However, when the size of quantum systems increases, gradients vanish exponentially. This is primarily because the random initializations of parameterized unitaries conform to the statistics of a unitary 2-design^41,49, making the working of gradient-based optimization difficult. To overcome the BP problem, several strategies have been proposed and investigated, with the small-angle initialization (VQE-SA) method being identified as an effective technique^50,51,52. It initializes parameters θ to be close to the zero vector, which differs from the statistics of the parameters from a 2-design and thus may alleviate the BP problem.

The advantage of VGON over VQE-SA in alleviating BPs can be seen when we use them both, with the same parameterized quantum circuit, to compute the ground state energy of the Heisenberg XXZ model. Its Hamiltonian with periodic boundary conditions is given by:

$${H}_{XXZ}=-{\sum}_{i=1}^{N}\left({\sigma }_{x}^{i}{\sigma }_{x}^{i+1}+{\sigma }_{y}^{i}{\sigma }_{y}^{i+1}-{\sigma }_{z}^{i}{\sigma }_{z}^{i+1}\right),$$

where ${\sigma }_{x,y,z}^{i}$ denote the Pauli operators at site i. The ansatz for the parameterized quantum circuit is inspired by the matrix product state encoding⁵³. It consists of sequential blocks of nearest-neighbor unitary gates, each of which is made of 11 layers of single qubit rotations and CNOT gates (see Supplementary Note 3.2 for more details).

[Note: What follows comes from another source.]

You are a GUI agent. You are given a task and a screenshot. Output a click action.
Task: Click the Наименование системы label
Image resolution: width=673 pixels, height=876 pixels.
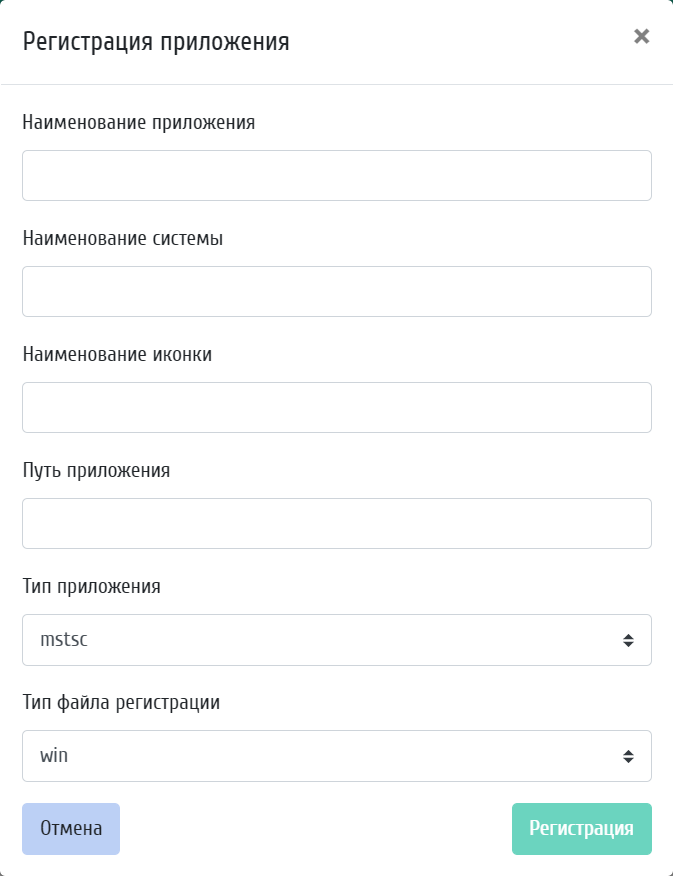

By choosing N = 18, the circuit contains 816 blocks and 12,240 variational parameters. The average ground state energy, computed using exact diagonalization (ED), is −1.7828. We use both VQE-SA and VGON to compute the same quantity, with each method repeated 10 times. The results are shown in Table 3 and Fig. 3, where the mean values and the 95% confidence intervals of these methods are visualized. The dark-blue and the green lines represent the average energy for VQE-SA and VGON, whose mean values at the last iteration are −1.7613 and −1.7802, respectively. Furthermore, to compare the performance of the two methods in a more fine-grained manner, we also calculate the fidelity between the states produced by the quantum circuit and the exact ground state. As the purple line depicted, VGON can achieve a 99% fidelity by around 880 iterations, while the VQE-SA method can only achieve 78.25% fidelity within the same number of iterations. We would like to remark that since the quantum computational resource consumed in VGON is similar to that in VQE-SA and classical computational resource is relatively cheap, the wall clock time cost per iteration for VGON can be comparable to that of VQE-SA. Moreover, the batch training of VGON can lead to a more stable convergence. For practical on-hardware quantum optimization, batch evaluation also enhances noise robustness by averaging over multiple circuit executions, thereby mitigating stochastic fluctuations, suppressing outliers, and accelerating convergence. For another comparison, VQE with uniformly random initial parameters can barely provide meaningful results due to the presence of barren plateaux, where the mean value of the average energy is −0.1367 after 1000 iterations across ten repetitions, as illustrated by the light-blue line in Fig. 3.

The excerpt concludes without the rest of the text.